Where Are America’s Red Lines in East Asia? by Takatoshi Ito

 Where Are America’s Red Lines in East Asia? by Takatoshi Ito

The US decision not to intervene directly in the Ukraine war and risk a conflict with nuclear-armed Russia has prompted East Asian allies to question the value of America’s security guarantee. What would happen if China invaded Taiwan, North Korea invaded South Korea, or China sought to occupy Japan’s Senkaku islands?

TOKYO – Global geopolitical attention remains focused on the war in Ukraine. But a significant shift, potentially even more serious in the long run than Russia’s invasion of its neighbor, seems to be occurring in East Asia as a result of President Vladimir Putin’s war.

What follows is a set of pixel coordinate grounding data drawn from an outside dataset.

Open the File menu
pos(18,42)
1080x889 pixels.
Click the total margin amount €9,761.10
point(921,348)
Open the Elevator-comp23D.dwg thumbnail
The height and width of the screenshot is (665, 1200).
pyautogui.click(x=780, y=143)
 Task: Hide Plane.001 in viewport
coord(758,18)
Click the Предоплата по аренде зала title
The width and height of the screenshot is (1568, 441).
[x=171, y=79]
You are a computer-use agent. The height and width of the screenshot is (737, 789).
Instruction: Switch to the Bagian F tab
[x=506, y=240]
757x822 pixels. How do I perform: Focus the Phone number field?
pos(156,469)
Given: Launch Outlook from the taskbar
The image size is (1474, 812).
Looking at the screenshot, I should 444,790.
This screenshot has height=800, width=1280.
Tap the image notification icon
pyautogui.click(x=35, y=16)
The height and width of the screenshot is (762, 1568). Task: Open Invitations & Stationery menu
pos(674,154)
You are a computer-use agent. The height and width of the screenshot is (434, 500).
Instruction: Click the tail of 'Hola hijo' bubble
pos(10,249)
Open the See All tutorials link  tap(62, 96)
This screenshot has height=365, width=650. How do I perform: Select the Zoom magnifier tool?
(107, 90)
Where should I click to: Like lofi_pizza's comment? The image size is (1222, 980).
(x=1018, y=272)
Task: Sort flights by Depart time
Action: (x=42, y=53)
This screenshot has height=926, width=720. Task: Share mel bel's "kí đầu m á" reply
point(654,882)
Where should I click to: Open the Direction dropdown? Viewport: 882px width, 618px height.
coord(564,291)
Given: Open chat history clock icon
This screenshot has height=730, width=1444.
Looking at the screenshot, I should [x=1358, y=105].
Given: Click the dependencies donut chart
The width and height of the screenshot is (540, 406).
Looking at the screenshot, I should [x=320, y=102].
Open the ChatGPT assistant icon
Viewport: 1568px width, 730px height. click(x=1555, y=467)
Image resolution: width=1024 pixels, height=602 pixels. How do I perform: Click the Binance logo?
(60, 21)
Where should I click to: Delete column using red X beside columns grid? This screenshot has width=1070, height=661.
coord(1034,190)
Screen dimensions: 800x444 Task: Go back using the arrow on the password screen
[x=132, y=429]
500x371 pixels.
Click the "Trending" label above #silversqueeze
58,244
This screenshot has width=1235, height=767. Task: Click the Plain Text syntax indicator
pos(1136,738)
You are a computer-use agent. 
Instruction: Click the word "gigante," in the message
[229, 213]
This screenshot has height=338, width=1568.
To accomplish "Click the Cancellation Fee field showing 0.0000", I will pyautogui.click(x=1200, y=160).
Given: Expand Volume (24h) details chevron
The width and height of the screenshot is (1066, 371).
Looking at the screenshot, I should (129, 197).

US President Joe Biden has explicitly ruled out sending American troops to Ukraine or establishing a no-fly zone over the country. According to White House Press Secretary Jen Psaki, a no-fly zone “would require, essentially, the US military shooting down Russian planes and prompting a potential direct war with Russia, the exact step that we want to avoid.” In other words, the United States has admitted that it would not want to risk a direct confrontation with another nuclear power.

That stance has alarmed many people in East Asia who rely on the US nuclear umbrella. What would America do, say, if China decided to invade Taiwan, or if North Korea invaded South Korea, as it did in 1950? What if China sent armed coast guard ships to surround and occupy Japan’s Senkaku Islands?